Published:December 16, 2021DOI:https://doi.org/10.1016/j.acap.2021.12.015

      Abstract

      Objective

      Reutilization following discharge is costly to families and the health care system. Singular measures of the social determinants of health (SDOH) have been shown to impact utilization; however, the SDOH are multifactorial. The Childhood Opportunity Index (COI) is a validated approach for comprehensive estimation of the SDOH. Using the COI, we aimed to describe the association between SDOH and 30-day revisit rates.

      Methods

      This retrospective study included children 0 to 17 years within 48 children's hospitals using the Pediatric Health Information System from 1/1/2019 to 12/31/2019. The main exposure was a child's ZIP code level COI. The primary outcome was unplanned readmissions and emergency department (ED) revisits within 30 days of discharge.

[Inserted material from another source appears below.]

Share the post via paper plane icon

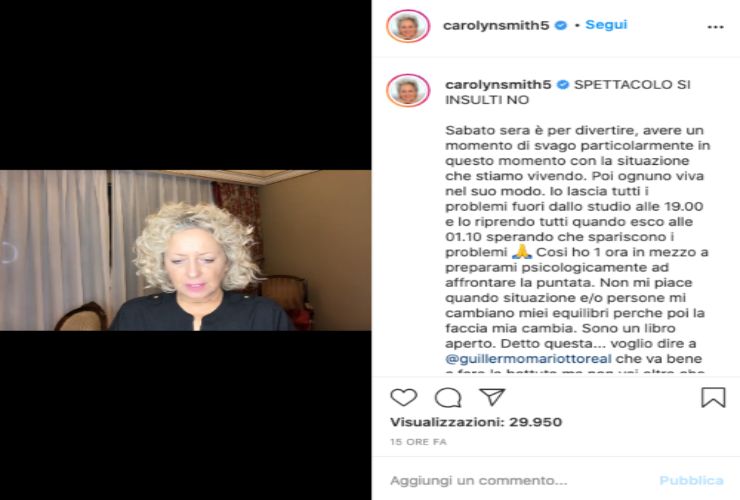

Primary outcomes were summarized by COI category and compared using chi-square or Kruskal-Wallis tests. Adjusted analysis used generalized linear mixed effects models with adjustments for demographics, clinical characteristics, and hospital clustering.

      Results

      Of 728,997 hospitalizations meeting inclusion criteria, 30-day unplanned returns occurred for 96,007 children (13.2%). After adjustment, the patterns of returns were significantly associated with COI. For example, 30-day returns occurred for 19.1% (95% confidence interval [CI]: 18.2, 20.0) of children living within very low opportunity areas, with a gradient-like decrease as opportunity increased (15.5%, 95% CI: 14.5, 16.5 for very high). The relative decrease in utilization as COI increased was more pronounced for ED revisits.

      Conclusions

      Children living in low opportunity areas had greater 30-day readmissions and ED revisits. Our results suggest that a broader approach, including policy and system-level change, is needed to effectively reduce readmissions and ED revisits.